The core application layer built with Django, providing:

REST API for comprehensive platform access
REST API for file operations and frontend optimization
Database models for users, pipelines, executions, and data
Celery workers for asynchronous pipeline execution
Permission system with multi-tenant support

Layer 5: Web Clients

User-facing interfaces that consume the API:

React Frontend: Modern single-page application at app.flow.bio
flowbio Python Client: Programmatic access for automation and scripting

Container Architecture

Flow runs as a set of 10 Docker containers working together in a single network:

Core Services

db - PostgreSQL database

Stores all application data and metadata
Persisted via Docker volumes

rabbit - RabbitMQ message broker

Manages communication between API and workers
Handles task queuing for pipeline execution

api - Django application server

Serves REST API endpoints
Handles authentication and authorization
Manages file uploads and pipeline submissions

Worker Services

celery1 - Execution workers

Runs Nextflow pipelines
Monitors execution progress
Updates database with results

celery2 - Background task workers

Handles file operations
Generates bulk downloads
Performs maintenance tasks

beat2 - Task scheduler

Triggers periodic tasks
Manages cleanup operations

Web Services

front - React frontend server

Serves the single-page application
No direct container dependencies

files - Static file server

Serves uploaded data and results
Validates access permissions via API

Support Services

db_backups - Database backup service

Creates periodic SQL dumps
Ensures data persistence

local_backup - File backup service (optional)

Syncs uploaded and generated files
Provides additional redundancy

Data Flow

Understanding how data moves through Flow helps explain the architecture:

1. Upload Phase

User → Frontend → API → Storage Volume
                    ↓
                PostgreSQL (metadata)

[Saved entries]
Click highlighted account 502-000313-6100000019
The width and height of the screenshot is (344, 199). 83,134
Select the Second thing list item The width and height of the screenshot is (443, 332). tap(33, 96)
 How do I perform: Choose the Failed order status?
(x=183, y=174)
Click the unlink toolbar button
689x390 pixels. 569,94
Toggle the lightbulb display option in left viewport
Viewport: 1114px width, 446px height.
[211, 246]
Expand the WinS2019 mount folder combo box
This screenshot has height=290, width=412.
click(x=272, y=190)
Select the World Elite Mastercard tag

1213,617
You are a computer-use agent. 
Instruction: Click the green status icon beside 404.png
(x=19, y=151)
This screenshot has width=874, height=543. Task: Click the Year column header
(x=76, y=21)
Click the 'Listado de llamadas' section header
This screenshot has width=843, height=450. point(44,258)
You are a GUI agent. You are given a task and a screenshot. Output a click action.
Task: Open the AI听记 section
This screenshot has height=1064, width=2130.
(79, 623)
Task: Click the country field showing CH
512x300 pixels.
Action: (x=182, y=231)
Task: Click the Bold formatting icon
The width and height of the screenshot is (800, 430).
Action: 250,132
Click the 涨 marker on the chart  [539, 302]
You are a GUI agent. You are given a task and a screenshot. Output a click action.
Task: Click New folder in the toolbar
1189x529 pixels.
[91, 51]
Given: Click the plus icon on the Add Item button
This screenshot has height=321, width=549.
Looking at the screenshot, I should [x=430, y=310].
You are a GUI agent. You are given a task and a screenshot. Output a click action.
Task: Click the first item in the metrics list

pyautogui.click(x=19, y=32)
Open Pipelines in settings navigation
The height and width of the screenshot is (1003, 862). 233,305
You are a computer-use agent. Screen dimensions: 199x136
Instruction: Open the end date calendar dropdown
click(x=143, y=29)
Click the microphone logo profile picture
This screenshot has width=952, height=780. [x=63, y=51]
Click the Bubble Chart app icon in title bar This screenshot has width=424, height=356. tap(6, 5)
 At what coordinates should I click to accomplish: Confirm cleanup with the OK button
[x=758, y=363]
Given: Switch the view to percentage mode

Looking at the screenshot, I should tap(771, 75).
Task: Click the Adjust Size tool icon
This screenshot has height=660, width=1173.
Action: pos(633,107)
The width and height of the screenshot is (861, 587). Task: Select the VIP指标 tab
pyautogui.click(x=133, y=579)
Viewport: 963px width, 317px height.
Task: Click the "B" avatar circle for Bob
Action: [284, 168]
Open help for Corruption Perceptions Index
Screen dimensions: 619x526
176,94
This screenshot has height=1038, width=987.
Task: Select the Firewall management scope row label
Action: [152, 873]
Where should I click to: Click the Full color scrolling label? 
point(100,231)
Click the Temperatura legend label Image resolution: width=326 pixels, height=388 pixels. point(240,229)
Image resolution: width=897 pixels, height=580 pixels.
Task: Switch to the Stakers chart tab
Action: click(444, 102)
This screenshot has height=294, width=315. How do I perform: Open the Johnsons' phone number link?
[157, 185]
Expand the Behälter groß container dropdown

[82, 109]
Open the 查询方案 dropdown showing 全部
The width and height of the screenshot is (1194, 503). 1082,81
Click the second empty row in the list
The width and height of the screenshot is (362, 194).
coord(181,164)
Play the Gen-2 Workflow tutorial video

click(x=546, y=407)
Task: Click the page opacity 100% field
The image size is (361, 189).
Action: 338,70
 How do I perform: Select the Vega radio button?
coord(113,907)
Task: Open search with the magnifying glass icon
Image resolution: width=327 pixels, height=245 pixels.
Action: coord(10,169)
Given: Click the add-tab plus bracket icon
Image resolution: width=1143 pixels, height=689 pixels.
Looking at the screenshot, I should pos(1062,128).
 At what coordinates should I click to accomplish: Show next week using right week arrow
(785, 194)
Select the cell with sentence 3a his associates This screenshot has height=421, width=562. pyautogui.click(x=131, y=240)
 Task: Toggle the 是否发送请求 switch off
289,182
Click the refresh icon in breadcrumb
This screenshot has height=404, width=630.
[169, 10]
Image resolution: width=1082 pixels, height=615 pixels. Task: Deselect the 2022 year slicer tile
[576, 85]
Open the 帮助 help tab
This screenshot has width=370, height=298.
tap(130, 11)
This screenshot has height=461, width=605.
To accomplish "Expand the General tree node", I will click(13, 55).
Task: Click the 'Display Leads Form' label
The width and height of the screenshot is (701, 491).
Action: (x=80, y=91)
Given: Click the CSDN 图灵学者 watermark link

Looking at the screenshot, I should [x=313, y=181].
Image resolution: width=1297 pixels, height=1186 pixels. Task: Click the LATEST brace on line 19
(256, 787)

* [Problems to solve]
[A] According to the Flow architecture text, how many Docker containers does Flow run as?
[B] In the Flow architecture text, rewrite the part from "Syncs uploaded and" to "PostgreSQL (metadata)", changing "redundancy" to "protection".

* [Solutions]
[A] Flow runs as a set of 10 Docker containers working together in a single network.

[B]
Syncs uploaded and generated files
Provides additional protection

Data Flow

Understanding how data moves through Flow helps explain the architecture:

1. Upload Phase

User → Frontend → API → Storage Volume
                    ↓
                PostgreSQL (metadata)